The companies are Singulex Inc. and Health Diagnostics and laboratory Inc. or HDL, theses are cardiovascular disease screening laboratories.
The companies are not publicly stated liability or guilty within the lawsuits against them and nothing is proves yet these settlements are in response to allegations.
The companies are accused of working with Blue Wave Healthcare consultants to offer further incentives to the doctors, for recommending unnecessary tests.
HDL is finned with hefty $47 million and Singulex is finned with $1.5 million.
Both the companies have been charged under False Claims Act said the United States Department of Justice on Thursday.
False Claims Act is charged because the Companies have asked doctors to recommended unnecessary lab test to patients so they can get $10 to $17 as kickbacks from them. Companies have billed several healthcare programs which includes Medicare for these useless tests.
Both the companies have agreed to sign separate agreements to drop all unethical practices and offer transparent services that will be governed by constant professional review with the Department of Health and Human Services’ Offices of Inspector General.

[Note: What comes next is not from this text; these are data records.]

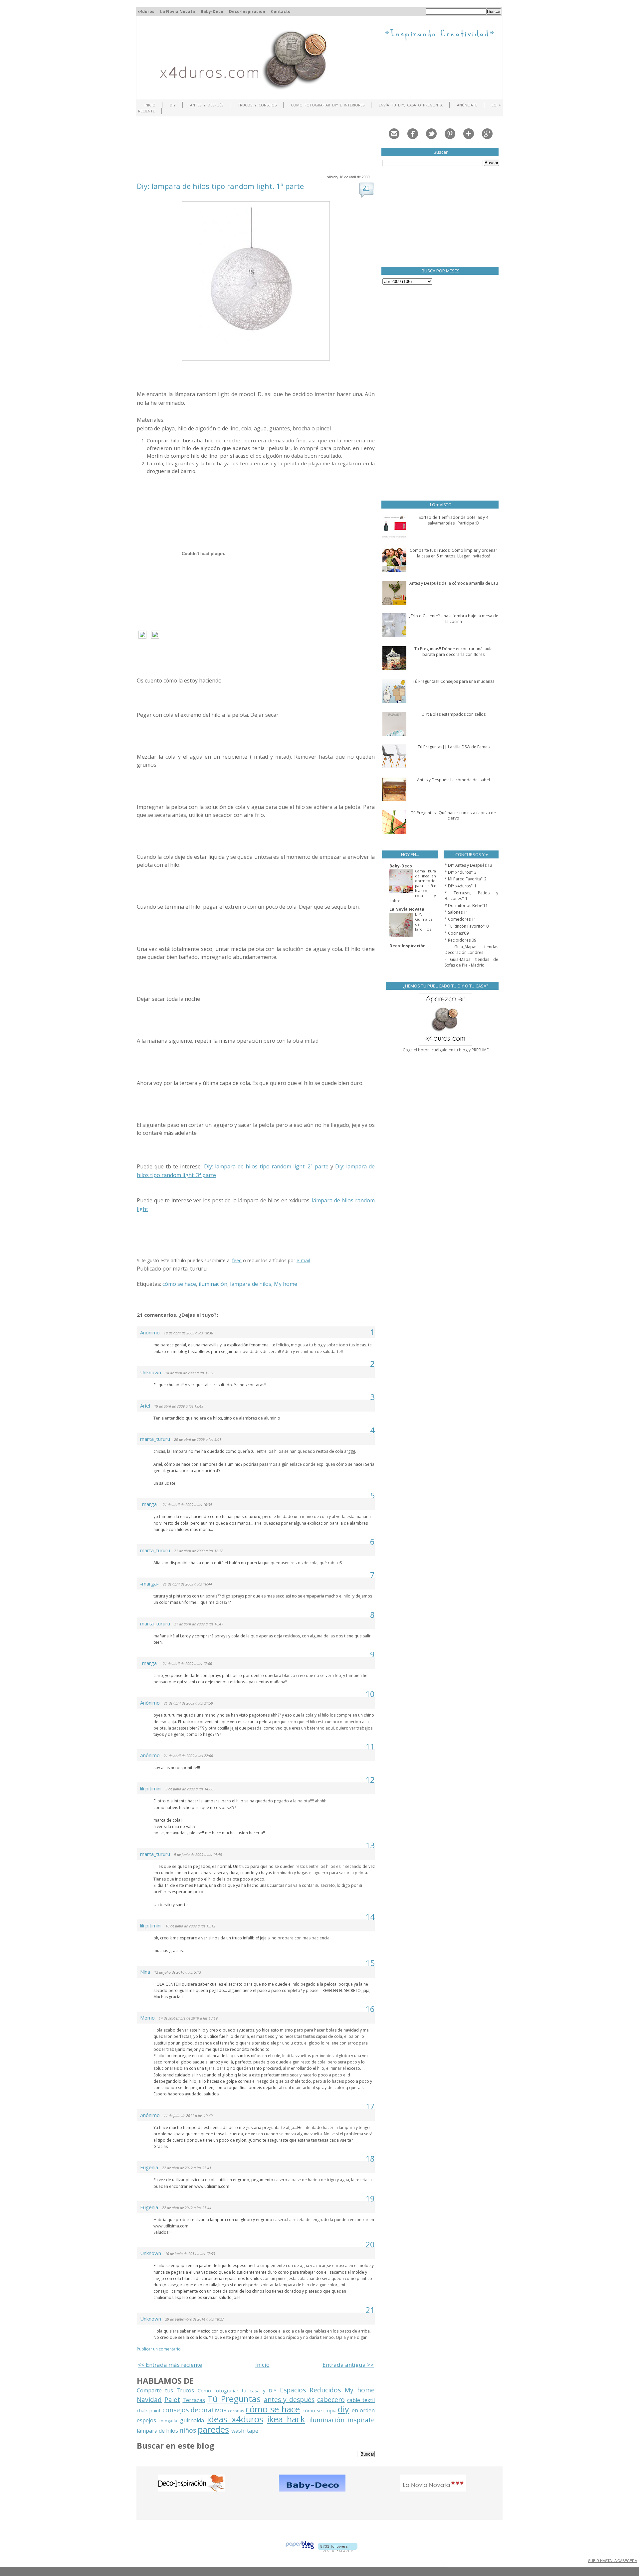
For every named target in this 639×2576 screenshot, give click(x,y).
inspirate (361, 2419)
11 (370, 1746)
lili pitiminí (150, 1788)
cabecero (331, 2399)
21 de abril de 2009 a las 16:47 (198, 1624)
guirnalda (192, 2420)
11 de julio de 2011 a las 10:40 (188, 2115)
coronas (236, 2411)
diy (343, 2409)
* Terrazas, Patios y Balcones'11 (471, 895)
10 (370, 1693)
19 (370, 2198)
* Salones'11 (456, 912)
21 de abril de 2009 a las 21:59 (188, 1703)
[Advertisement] (258, 145)
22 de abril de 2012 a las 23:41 (186, 2168)
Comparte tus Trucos (165, 2390)
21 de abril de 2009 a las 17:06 (187, 1663)
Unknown (150, 1372)
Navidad (149, 2399)
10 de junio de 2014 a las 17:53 (190, 2253)
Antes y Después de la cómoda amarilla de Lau (453, 583)
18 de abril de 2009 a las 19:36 (189, 1373)
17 (370, 2106)
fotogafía (168, 2421)
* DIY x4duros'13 (461, 872)
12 (370, 1779)
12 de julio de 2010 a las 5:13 (177, 1972)
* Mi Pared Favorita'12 (466, 879)
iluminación (213, 1284)
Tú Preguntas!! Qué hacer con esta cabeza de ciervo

On behalf of the federal government four whistleblowers that are empowered under the False Claims Work brought legal action against HDL and Singulex. These whistleblowers look forward to being paid some share of proceeds obtained within the erring companies. The Department of Justice said they have no determined their payments yet.
Since 2009, the Department of Justice has recovered $23.9 billion from the unethical companies charged under the False Claims Acts.